Mercado financeiro projeta inflação de 4,06% em 2026

Banco Central divulga primeiro Boletim Focus do ano

© Marcello Casal JrAgência Brasil

Porto Velho, RO - O primeiro Boletim Focus de 2026 indicou estabilidade em três das quatro principais medianas projetadas pelo mercado financeiro. A única variação em relação às últimas semanas de 2025 ocorreu na expectativa de inflação para o ano corrente, que passou de 4,05% para 4,06%, segundo o relatório divulgado nesta segunda-feira (5) pelo Banco Central.

A inflação oficial do país é medida pelo Índice de Preços ao Consumidor Amplo (IPCA). A variação de 0,01 ponto percentual ocorre após uma sequência de oito semanas consecutivas de queda nas projeções. Há quatro semanas, o mercado estimava inflação de 4,16% ao final de 2026.
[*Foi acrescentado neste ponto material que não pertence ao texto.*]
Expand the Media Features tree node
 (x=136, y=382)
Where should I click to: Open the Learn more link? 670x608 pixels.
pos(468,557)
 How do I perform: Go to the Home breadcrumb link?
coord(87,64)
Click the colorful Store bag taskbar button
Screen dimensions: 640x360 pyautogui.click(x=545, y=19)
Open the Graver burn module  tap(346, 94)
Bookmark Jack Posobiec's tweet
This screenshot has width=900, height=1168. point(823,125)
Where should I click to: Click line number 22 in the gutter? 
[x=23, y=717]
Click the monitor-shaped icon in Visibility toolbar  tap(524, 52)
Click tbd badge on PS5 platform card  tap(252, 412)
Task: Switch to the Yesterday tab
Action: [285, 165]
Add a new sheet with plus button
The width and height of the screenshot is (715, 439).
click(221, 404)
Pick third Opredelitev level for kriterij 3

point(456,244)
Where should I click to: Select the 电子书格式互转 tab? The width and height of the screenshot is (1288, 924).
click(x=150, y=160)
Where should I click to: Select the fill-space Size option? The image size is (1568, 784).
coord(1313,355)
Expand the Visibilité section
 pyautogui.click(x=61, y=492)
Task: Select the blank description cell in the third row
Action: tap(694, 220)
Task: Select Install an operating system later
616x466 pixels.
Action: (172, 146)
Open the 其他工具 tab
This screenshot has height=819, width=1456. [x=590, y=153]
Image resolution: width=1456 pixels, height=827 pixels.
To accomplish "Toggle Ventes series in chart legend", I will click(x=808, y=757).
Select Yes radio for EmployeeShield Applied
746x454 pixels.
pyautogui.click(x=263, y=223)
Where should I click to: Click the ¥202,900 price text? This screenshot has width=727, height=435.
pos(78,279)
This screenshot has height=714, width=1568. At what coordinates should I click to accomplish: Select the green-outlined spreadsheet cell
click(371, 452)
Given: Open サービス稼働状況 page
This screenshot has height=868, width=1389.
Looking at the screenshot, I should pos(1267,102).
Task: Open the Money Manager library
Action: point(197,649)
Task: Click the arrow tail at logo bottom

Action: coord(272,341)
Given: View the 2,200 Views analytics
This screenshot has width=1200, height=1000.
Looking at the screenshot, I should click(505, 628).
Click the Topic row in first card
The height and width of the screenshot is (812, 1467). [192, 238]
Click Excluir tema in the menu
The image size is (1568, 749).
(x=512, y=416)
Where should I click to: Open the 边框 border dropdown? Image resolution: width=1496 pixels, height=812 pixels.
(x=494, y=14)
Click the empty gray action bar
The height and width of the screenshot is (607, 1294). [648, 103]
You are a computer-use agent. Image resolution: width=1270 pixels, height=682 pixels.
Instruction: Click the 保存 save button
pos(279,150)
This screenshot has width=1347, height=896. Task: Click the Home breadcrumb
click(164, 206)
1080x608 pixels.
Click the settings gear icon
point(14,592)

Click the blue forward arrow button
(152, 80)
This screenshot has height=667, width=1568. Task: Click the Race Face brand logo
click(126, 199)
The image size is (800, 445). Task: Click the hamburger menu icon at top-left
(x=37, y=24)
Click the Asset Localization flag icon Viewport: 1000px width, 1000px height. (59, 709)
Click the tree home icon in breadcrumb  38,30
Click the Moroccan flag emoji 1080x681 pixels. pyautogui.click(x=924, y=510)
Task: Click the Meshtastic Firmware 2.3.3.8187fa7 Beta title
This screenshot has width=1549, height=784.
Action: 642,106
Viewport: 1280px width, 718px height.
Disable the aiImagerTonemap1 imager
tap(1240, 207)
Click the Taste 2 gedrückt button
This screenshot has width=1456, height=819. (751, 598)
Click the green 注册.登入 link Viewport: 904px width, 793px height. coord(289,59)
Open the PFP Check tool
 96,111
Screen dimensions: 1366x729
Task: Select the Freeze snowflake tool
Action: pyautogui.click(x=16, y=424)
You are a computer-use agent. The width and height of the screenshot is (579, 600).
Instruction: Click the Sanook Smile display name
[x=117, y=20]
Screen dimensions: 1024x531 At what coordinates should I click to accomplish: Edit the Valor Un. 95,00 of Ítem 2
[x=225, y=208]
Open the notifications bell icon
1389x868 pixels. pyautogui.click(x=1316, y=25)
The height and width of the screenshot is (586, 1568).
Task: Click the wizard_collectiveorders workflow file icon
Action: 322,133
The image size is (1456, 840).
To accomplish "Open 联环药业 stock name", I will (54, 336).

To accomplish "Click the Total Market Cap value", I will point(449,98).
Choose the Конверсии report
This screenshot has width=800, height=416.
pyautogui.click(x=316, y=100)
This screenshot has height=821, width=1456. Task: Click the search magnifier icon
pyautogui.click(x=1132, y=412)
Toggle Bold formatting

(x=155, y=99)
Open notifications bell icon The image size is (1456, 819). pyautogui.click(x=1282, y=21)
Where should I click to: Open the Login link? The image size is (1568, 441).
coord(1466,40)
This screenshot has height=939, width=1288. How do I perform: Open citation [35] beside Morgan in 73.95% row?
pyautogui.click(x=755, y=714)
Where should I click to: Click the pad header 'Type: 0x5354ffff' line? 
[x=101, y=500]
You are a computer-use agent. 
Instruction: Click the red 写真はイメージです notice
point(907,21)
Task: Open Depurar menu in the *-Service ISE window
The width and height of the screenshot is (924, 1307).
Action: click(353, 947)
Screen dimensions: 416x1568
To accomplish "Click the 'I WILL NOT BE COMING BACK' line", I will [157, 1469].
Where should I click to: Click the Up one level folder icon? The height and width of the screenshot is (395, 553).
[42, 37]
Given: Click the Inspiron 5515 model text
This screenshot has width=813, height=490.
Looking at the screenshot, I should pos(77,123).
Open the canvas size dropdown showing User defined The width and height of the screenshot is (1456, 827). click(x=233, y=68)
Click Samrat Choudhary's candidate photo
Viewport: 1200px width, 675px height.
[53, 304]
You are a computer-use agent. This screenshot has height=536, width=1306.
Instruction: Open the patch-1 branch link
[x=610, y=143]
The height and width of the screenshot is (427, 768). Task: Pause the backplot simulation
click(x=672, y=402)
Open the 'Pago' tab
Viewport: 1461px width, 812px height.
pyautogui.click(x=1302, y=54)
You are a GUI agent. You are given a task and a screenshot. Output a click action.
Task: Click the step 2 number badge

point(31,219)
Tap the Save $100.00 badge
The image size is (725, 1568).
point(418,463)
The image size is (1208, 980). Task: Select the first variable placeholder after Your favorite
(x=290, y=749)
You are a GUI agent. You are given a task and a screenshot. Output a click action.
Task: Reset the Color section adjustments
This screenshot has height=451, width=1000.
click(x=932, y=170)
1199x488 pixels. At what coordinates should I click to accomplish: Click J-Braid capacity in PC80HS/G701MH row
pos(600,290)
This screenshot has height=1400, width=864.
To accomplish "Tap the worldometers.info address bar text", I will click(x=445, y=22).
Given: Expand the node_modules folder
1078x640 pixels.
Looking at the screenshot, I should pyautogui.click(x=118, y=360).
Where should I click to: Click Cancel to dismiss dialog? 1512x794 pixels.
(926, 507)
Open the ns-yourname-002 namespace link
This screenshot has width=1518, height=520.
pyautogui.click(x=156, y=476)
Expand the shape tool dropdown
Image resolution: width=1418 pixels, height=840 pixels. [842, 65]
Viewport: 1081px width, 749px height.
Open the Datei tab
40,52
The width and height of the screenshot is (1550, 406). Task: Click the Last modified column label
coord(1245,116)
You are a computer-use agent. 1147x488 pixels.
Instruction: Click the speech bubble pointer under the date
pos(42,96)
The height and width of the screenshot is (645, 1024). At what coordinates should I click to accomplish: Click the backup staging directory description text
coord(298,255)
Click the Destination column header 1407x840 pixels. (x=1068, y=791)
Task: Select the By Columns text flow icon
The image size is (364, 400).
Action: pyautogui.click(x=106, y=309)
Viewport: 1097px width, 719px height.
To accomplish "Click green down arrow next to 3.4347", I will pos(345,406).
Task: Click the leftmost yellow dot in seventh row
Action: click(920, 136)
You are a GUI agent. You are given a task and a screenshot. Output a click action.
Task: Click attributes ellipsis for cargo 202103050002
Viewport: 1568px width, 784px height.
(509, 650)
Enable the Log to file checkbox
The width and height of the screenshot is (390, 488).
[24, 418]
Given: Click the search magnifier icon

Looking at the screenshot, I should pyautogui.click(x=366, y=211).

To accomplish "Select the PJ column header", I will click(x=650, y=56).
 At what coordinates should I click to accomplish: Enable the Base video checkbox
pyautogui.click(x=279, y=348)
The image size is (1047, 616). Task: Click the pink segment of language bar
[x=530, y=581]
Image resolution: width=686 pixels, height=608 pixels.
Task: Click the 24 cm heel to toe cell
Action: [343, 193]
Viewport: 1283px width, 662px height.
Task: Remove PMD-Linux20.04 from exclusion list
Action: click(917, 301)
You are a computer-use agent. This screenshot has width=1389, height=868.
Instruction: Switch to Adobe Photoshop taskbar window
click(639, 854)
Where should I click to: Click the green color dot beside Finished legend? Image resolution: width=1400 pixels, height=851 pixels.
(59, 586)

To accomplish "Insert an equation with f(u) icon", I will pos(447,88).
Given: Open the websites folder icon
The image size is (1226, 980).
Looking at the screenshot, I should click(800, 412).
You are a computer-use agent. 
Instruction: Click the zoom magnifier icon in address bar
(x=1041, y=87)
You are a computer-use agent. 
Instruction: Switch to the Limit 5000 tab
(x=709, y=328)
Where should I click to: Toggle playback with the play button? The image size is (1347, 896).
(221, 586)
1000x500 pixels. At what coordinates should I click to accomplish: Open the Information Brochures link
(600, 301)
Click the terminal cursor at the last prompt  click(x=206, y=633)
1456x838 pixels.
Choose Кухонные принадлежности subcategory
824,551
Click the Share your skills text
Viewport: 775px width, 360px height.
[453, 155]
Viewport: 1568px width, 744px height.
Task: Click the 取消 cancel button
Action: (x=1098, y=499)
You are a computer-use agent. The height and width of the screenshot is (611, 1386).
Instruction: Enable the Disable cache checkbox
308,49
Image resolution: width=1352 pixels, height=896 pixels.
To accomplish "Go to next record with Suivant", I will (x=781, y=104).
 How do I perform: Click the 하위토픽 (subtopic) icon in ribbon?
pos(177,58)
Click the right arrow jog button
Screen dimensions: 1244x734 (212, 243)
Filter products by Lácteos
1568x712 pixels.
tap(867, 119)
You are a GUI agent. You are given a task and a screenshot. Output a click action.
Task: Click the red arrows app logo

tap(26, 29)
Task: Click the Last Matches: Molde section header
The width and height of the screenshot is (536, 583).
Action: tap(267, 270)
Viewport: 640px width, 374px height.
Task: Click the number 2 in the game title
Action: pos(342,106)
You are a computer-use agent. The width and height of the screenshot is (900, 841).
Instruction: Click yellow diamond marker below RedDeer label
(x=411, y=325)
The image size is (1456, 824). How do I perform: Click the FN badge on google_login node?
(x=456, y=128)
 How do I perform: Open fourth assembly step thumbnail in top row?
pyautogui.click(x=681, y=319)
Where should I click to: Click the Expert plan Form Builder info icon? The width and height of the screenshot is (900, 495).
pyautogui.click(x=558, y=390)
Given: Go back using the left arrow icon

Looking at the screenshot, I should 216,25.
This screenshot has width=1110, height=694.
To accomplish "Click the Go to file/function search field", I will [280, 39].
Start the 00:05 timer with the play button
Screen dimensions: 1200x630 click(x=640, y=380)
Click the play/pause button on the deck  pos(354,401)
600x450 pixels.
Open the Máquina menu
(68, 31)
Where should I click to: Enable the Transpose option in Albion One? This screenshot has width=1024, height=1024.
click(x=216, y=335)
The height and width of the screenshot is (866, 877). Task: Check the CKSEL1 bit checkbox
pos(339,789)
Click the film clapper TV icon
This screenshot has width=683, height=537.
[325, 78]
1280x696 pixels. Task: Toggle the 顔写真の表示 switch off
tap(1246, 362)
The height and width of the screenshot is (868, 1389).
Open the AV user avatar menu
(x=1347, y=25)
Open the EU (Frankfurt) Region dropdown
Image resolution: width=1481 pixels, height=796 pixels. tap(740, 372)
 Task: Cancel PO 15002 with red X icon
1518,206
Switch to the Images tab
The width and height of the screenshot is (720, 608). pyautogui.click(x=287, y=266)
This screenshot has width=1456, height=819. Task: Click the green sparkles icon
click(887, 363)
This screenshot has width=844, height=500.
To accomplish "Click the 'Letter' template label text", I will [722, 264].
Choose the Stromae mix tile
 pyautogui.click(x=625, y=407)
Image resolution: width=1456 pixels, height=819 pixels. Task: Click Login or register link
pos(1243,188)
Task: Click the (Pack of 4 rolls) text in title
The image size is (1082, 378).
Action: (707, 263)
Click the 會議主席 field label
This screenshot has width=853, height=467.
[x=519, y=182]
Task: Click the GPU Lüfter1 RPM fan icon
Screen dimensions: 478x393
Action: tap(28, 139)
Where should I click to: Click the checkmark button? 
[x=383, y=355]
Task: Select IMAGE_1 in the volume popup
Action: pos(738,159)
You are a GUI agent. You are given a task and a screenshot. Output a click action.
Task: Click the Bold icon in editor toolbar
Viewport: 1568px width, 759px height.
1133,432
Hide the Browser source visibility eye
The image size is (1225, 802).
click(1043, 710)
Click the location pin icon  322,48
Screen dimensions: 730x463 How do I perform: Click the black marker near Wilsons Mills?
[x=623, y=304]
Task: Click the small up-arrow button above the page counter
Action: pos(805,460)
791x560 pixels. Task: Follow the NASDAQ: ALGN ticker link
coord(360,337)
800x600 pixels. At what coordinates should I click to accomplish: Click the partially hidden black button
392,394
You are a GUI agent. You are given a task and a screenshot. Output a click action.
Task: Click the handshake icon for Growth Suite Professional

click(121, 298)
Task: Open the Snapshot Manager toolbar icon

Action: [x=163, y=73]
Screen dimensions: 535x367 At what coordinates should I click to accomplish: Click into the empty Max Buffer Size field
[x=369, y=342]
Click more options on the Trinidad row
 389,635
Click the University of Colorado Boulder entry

Para os anos seguintes, as expectativas permanecem estáveis há nove semanas:

    2027: 3,80%
    2028: 3,50%

Meta de inflação

A meta de inflação é definida pelo Conselho Monetário Nacional (CMN). Para 2025, o centro da meta é de 3%, com intervalo de tolerância de 1,5 ponto percentual para cima ou para baixo — o que estabelece limites entre 1,5% e 4,5%.

A prévia da inflação oficial de dezembro ficou em 0,25%, fazendo com que o acumulado em 12 meses atingisse 4,41%, dentro do limite estabelecido pelo governo.

Foi o segundo mês consecutivo em que a inflação acumulada permaneceu dentro da margem de tolerância. Em novembro, o IPCA-15 havia recuado para 4,5%, após ter ficado acima do teto desde janeiro. O pico do período ocorreu em abril, quando o índice chegou a 5,49%.

Os dados foram divulgados pelo Instituto Brasileiro de Geografia e Estatística (IBGE).


Projeções para o PIB

As projeções do mercado financeiro para o Produto Interno Bruto (PIB) — soma de todos os bens e serviços produzidos no país — também se mantiveram estáveis.

As estimativas indicam:

    2026: crescimento de 1,8%
    2027: crescimento de 1,8%
    2028: crescimento de 2%

Câmbio e taxa Selic

No câmbio, o mercado financeiro projeta que o dólar encerrará 2026 cotado a R$ 5,50, valor que permanece inalterado há 12 semanas consecutivas. Para os anos seguintes, as projeções são:

    2027: R$ 5,50
    2028: R$ 5,52


Já a taxa básica de juros (Selic), que fechou 2025 em 15% ao ano, deve recuar gradualmente:

    2026: 12,25%
    2027: 10,50%
    2028: 9,75%


A Selic está no maior nível desde julho de 2006, quando atingiu 15,25% ao ano. Após ter caído para 10,5% em maio de 2024, a taxa voltou a subir em setembro daquele ano, alcançando 15% na reunião de junho de 2025, patamar mantido desde então.


Impactos da Selic na economia

Quando o Comitê de Política Monetária (Copom) eleva a Selic, o objetivo é conter a demanda aquecida, já que juros mais altos encarecem o crédito e incentivam a poupança, reduzindo pressões inflacionárias. No entanto, taxas elevadas também podem frear a expansão da economia.

Na definição dos juros cobrados aos consumidores, os bancos consideram outros fatores, como risco de inadimplência, custos administrativos e margem de lucro.

Por outro lado, quando a Selic é reduzida, o crédito tende a ficar mais barato, estimulando o consumo e a produção, o que impulsiona a atividade econômica, mas reduz o controle sobre a inflação.